Einige wichtige Rohstoffe

Erdöl und Erdgas
An Öl und Gas als Energieträger wird, trotz aller Ausstiegsbemühungen, bis auf Weiteres kein Weg vorbei führen. Dabei wird es zyklisch immer wieder zu Engpässen oder Überangebot kommen. Wer im Frühjahr 2020 Öl gekauft hat, darf sich heute über grosse Gewinne freuen. Der Energiehunger der Menschheit kann, technologischer Stand heute, nicht mit erneuerbaren Energien gedeckt werden. Da helfen auch grüne Utopien nichts. Nur ein grosser Ausbau der Atomkraft könnte die Lücke, welche ein Ausstieg aus fossilen Energieträgern hinterlassen würde, füllen. Aber diese ist bekanntlich auch mehr als umstritten. Sie können in Rohöl und/oder Gas direkt über Futures-Kontrakte investieren, über Fonds (ETC - Exchange Traded Commodities) oder Zertifikate. Die sinnvollste Form ist aber wohl, Aktien eines der grossen Erdölproduzenten zu erwerben (Royal Dutch Shell, BP etc.).

Blei
Ein verrufenes Metall. Es ist formbar und korrosionsbeständig, aber auch giftig. Historiker mutmassen sogar, dass die bleihaltigen Wasserrohre zum Untergang des römischen Weltreiches beigetragen haben. Heute wird das Metall vor allem für Batterien benötigt. Das Bleiangebot schrumpft jedoch bei unveränderter Nachfrage, was einen guten Preis sichert.

Zucker
Auch ein Rohstoff, dem nicht allzu grosse Bedeutung beigemessen wird. Brasilien ist der grösste Zuckerproduzent und trägt hauptsächlich dazu bei, ob das Zuckerangebot hoch oder niedrig ist.
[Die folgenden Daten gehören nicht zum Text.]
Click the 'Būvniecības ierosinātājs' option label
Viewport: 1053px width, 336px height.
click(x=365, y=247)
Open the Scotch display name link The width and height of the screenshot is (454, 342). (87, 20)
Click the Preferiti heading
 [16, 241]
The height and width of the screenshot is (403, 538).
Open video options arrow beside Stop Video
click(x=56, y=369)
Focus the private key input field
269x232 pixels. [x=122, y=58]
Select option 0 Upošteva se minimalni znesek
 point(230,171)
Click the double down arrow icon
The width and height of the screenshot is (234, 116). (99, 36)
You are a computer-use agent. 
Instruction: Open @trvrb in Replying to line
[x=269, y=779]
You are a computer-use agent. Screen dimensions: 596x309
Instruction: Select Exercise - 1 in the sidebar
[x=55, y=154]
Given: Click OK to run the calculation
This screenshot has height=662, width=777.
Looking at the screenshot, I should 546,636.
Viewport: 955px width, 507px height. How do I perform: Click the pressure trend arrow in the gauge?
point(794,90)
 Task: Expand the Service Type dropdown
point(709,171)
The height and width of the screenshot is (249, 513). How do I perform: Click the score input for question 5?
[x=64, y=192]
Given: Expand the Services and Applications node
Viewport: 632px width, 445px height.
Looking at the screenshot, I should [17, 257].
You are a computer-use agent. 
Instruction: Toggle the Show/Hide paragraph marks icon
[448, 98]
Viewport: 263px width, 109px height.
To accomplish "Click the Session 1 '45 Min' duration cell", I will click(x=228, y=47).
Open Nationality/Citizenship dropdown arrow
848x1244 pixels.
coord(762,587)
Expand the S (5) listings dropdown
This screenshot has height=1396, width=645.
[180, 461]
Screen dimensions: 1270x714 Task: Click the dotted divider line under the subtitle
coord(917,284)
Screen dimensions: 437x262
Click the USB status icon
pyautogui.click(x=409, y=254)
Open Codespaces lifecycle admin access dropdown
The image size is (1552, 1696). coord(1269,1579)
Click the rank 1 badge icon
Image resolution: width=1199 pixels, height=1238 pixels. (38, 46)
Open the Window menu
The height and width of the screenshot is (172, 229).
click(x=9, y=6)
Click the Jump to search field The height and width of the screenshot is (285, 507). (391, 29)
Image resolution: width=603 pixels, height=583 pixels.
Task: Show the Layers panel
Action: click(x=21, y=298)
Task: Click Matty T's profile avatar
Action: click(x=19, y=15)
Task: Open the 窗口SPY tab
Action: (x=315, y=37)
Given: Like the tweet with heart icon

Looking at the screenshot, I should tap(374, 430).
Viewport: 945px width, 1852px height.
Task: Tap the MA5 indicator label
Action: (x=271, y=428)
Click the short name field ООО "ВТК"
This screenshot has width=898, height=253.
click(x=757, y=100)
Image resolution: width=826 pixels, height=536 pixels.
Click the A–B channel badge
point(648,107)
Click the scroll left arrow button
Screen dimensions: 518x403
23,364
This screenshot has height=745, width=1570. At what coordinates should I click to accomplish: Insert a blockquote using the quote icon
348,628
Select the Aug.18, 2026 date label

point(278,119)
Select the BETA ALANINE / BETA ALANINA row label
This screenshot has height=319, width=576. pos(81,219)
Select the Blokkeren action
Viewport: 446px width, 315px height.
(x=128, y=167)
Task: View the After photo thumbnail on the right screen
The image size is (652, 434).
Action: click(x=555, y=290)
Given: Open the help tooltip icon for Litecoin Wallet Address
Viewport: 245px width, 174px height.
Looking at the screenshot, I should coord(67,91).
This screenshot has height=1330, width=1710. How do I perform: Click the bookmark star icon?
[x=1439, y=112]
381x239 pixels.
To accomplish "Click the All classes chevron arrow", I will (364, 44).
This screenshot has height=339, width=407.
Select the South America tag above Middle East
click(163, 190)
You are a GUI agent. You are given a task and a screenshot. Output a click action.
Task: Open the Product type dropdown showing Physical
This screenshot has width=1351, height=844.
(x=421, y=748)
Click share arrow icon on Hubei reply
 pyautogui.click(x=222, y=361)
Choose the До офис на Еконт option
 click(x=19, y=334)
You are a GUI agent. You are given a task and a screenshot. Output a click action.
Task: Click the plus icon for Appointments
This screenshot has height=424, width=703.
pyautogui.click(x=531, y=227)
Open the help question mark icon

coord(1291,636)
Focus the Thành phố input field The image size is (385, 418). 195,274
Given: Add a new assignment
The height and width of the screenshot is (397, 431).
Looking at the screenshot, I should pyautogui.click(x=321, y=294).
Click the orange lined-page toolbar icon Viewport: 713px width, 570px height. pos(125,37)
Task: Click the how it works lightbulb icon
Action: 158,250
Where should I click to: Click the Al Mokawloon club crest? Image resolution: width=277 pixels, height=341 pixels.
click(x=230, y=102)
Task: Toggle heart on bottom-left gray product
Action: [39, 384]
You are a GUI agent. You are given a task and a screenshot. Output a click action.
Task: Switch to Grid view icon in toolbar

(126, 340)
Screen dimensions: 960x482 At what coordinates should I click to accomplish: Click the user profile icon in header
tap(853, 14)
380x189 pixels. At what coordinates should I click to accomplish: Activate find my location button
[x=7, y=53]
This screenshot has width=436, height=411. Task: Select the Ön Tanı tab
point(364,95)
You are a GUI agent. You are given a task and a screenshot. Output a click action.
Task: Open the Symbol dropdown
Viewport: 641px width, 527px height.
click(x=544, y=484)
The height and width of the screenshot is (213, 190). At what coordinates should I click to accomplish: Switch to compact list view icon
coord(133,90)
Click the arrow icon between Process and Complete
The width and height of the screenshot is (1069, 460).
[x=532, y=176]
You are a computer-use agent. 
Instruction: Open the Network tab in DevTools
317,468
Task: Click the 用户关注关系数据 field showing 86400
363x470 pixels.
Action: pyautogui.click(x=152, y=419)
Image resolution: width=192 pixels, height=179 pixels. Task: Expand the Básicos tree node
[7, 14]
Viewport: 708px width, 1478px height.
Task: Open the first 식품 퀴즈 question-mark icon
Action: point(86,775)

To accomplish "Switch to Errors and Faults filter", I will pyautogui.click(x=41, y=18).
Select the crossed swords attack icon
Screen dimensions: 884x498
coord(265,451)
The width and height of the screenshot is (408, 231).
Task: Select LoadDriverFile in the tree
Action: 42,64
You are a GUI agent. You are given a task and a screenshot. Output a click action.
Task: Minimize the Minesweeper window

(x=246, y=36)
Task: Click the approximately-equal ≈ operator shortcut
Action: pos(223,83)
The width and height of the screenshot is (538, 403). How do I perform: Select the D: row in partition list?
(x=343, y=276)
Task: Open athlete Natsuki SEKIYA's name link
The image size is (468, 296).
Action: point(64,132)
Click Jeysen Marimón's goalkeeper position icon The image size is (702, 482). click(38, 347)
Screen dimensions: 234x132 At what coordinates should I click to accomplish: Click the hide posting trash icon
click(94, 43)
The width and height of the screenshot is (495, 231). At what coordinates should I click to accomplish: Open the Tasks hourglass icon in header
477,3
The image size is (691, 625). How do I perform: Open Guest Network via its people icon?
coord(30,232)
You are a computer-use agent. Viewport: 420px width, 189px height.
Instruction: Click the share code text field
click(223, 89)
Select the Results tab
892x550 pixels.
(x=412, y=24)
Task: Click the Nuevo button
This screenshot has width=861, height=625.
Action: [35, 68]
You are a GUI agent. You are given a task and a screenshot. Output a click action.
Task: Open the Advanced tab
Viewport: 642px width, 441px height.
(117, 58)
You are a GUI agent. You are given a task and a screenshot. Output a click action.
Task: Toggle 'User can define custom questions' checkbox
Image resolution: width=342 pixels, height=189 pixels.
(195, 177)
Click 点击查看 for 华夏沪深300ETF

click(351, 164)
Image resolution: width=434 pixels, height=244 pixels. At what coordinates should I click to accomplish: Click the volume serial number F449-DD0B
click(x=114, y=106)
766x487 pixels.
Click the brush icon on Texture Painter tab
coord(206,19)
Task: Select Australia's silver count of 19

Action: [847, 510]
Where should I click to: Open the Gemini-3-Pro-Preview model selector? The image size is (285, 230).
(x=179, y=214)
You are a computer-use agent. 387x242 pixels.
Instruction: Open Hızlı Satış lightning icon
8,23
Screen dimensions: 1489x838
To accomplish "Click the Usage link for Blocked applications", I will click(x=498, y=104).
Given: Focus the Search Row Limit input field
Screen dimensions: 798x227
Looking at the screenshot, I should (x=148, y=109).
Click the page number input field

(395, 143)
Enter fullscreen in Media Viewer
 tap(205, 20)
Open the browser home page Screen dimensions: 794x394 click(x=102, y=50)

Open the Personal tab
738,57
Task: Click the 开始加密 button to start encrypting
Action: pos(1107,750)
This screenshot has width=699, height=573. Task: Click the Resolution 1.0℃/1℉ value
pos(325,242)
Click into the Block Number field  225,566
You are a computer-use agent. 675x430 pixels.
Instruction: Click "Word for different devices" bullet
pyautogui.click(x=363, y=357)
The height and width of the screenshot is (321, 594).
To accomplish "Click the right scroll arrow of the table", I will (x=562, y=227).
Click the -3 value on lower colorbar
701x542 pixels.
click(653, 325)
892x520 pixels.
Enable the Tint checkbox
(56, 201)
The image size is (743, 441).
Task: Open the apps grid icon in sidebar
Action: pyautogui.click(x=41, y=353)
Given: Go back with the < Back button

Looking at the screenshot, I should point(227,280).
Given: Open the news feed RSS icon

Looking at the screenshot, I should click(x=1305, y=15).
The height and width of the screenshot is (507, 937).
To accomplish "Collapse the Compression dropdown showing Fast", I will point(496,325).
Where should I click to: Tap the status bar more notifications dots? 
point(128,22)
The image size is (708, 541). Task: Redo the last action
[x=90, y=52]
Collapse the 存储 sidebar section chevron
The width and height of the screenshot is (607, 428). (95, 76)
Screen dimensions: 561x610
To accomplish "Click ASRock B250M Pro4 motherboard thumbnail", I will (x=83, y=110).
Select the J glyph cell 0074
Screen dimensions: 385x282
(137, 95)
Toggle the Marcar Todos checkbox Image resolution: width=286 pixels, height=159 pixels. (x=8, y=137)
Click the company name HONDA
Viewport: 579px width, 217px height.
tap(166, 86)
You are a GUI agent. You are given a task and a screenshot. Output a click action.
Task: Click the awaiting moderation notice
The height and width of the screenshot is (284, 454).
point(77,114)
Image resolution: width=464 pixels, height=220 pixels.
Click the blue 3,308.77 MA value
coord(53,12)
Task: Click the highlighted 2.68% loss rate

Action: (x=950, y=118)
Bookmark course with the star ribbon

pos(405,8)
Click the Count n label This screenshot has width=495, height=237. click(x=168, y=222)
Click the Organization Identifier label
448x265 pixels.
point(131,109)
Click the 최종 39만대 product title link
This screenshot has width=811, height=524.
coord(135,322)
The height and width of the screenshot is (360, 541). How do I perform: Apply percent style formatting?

Das hängt erstaunlicherweise vom Ölpreis ab (siehe oben!): ist dieser besonders hoch, wird mehr Zucker zu Äthanol verarbeitet, der in Brasilien dem Kraftstoff beigemischt wird.

Kaffee
Kaffee gehört zu den althergebrachten Rohstoffen. Es gibt archäologische Beweise, nach denen Kaffee schon lange vor 1000 v.Chr. im heutigen Äthiopien bekannt war. Nur wenige landwirtschaftliche Produkte verursachen zwischen Pflanzung und Vermarktung mehr Arbeit als Kaffee. Dies ist mit ein Grund, warum der Kaffeepreis in der Vergangenheit starke Preisausschläge gezeigt hat. Das Angebot kann nur relativ unflexibel auf Nachfrageänderungen reagieren, auch weil es bei Kaffee-Setzlingen zwei bis drei Jahre braucht, bis sie Früchte tragen. Dementsprechend empfindlich reagiert der Preis auch auf Ernteausfälle. In dieser Hinsicht verhält sich Kaffee nicht wie ein landwirtschaftliches Produkt, sondern eher wie ein Metall: er ist ein Rohstoff, der lange Zeit braucht, bis er vermarktet werden kann. Im Moment notiert Kaffee in einem Seitwärtskanal. Sollte sich in China der Absatz weiter steigern, kann schnell Angebotsengpass drohen, mit entsprechendem Preisauftrieb.

Gold
Diesem Edelmetall haftet etwas Mystische an. Industriell wird es vor allem in der Elektronik und Zahnmedizin verwendet. Die grösste Nachfrage kommt jedoch aus der Schmuckindustrie. Darüber hinaus dient es Notenbanken und Privaten als Reserve- und Wertaufbewahrungsmittel sowie Anlage- und/oder Spekulationsobjekt. Lesen Sie auch unseren Artikel "Zur Geldfunktion von Gold".
Es wird von vielen auch als eine Art "Lender of last resort" bei einem eventuellen Zusammenbruch des Finanzsystems gesehen. Kaufen Sie aus diesem Grund Gold (als Versicherung), dann empfehlen wir auf jeden Fall den physischen Bezug von Gold. Als zweitbeste Lösung, einen mit physischem Gold hinterlegten ETF (zum Beispiel von der Zürcher Kantonalbank). Kaufen Sie Gold eher als Renditeanlage, dann sind Minenaktien sinnvoll (grösserer Hebel, aber auch grösseres, unternehmenspezifisches Risiko).